İçimdeki heyecan, Arapçayı bilmeyen birinin neden Kuran’ı Türkçe okumak istediğini, anlamak istemesinin ne kadar doğal olduğunu gösteriyordu. Her zaman doğruyu aradım, her zaman doğruyu öğrenmeye çalıştım. O kadar uzun zaman boyunca, doğruluğu ve yanlışlığı farklı bakış açılarıyla sorgulamıştım ki, o an içinde bulunduğum o karmaşa duygusu beni yalnızca cesaretlendiriyordu.
Evet, belki dil değişti, kelimeler Türkçeye çevrildi ama… Kuran’ın özünden bir şey kaybolur muydu? Bu sorunun yanıtı, yaşadığım her anın gerçeğiyle çelişiyordu. Gerçekten de… düşüncelerim tıpkı bir duvar gibi önüme dikilmişti ve her geçen saniyede bir adım daha geriye atılıyordum.
Hayal Kırıklığı
Bir süre sonra, mutfakta annemle konuştum. Ne kadar cesur olmaya çalışsam da, soruyu dile getirmek zor oldu. “Anne, ben Kuran’ı Türkçe okumak istiyorum. Çünkü her seferinde Arapçayı anlayamıyorum ve anlamak istiyorum.” dedim. Sesim, annemin suskun bakışlarıyla yer değiştirdi.
“Bunu yapamazsın, oğlum,” dedi annem. “Arapça anlamadan okumak, gerçek anlamı anlamadan okumanın bir anlamı yoktur. Bu, Kuran’a hürmet etmeyen bir davranış olur.”

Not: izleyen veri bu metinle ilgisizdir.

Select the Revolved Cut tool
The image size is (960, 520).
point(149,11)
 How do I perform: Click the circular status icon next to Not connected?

Düşüncelerim, annemin söyledikleriyle bir çelişkiye düştü. İçimdeki duygular, annemin evrensel bakış açısına karşı bir engel oluşturuyordu. Hayal kırıklığına uğramıştım. Kendi içimde hissettiğim bu soruya verdiğim anlam, annemin kelimelerinde yoktu. Ne kadar değerli olursa olsun, birinin anlayışını aşmak ne kadar zor olabiliyordu.

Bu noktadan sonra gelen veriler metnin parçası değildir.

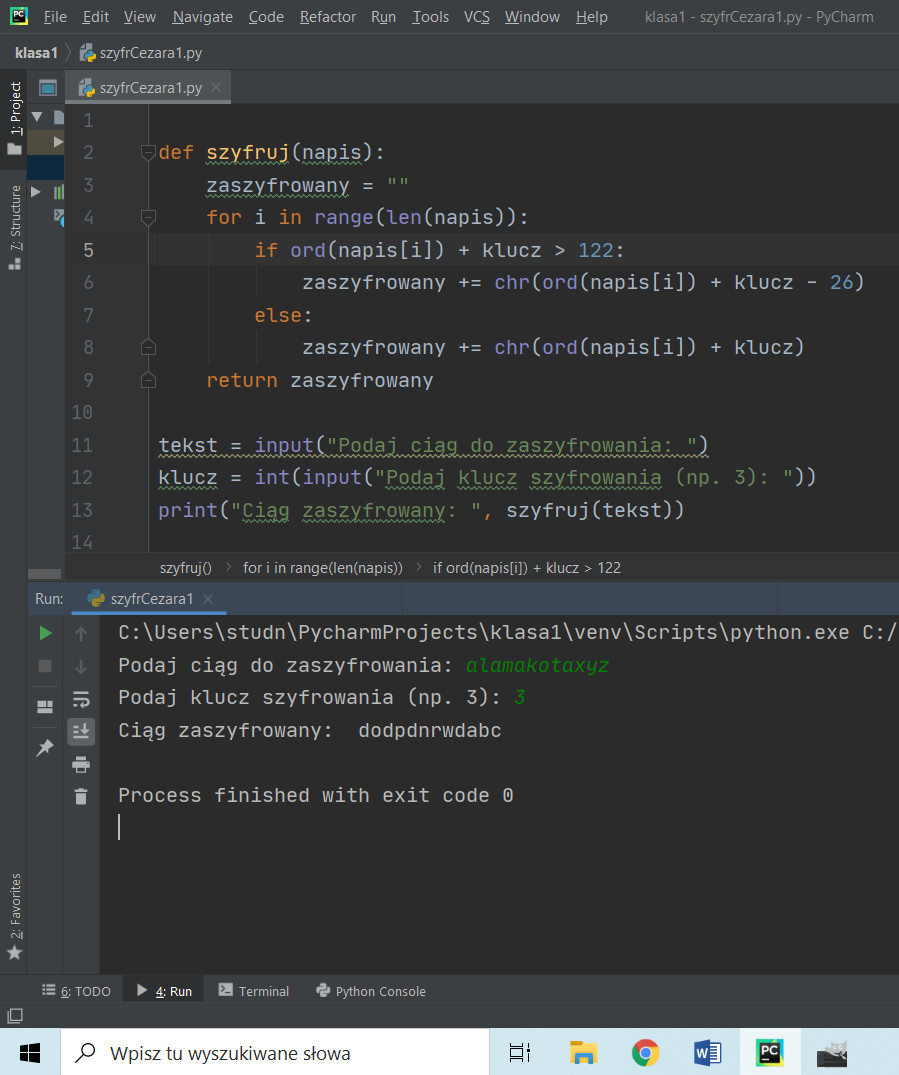
Task: Collapse the def szyfruj function fold marker
Action: point(149,152)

Umut ve Yavaşça Yeniden Uyanış
O anlarda, içimdeki bu karmaşa, beni çok büyük bir huzursuzluğa sürüklüyordu. Kuran’a Türkçe bakmanın doğru olup olmadığıyla ilgili tartışmalara her zaman kulak asmaya başladım. Ama ne zaman biraz daha fazla dinlesem, biraz daha dikkatlice bakmaya çalışsam, bir umudu hissediyordum. Kuran, kendi özünde bir rehberdi, sadece kelimelere değil, insanın kalbine sesleniyordu. Türkçeye çevrilmiş olsa da, her okuduğumda içimdeki o anlamı derinleştirecek bir şeyler vardı.
O anlarda, aslında kalbimi dinlemeye başladım. Kuran’ı her ne şekilde okursam okuyayım, önemli olan niyetimdi. Kuran’ı anlamak, hayatımda yön bulmaktı, içimdeki karanlığa ışık olmaktı.
Sonuçta Ne Oldu?
Kuran’ı Türkçe okumanın haram olup olmadığı konusu, hiç bitmeyecek bir tartışma olabilir. Ama ben, kendi içimdeki sesle bir yolculuğa çıktım. Bir şeyin haram ya da helal olup olmadığı, o şeyin kalpten ve niyetten ne kadar samimi bir şekilde yapıldığıyla çok ilgilidir. O yüzden ben, Kuran’ı Türkçe okurken; her cümlede anlamı ve huzuru hissetmeye çalışarak, bir adım daha kendimi yakınlaştırıyorum.
Annemin söylediklerini hiç unutmayacağım. Ama kendi yolculuğumda, Kuran’a olan sevgimi, içimdeki huzuru anlamaya devam edeceğim. Belki de doğru olan, neyin haram olduğunu sadece dinin kurallarına göre değil, içindeki niyet ve samimiyetle aramak.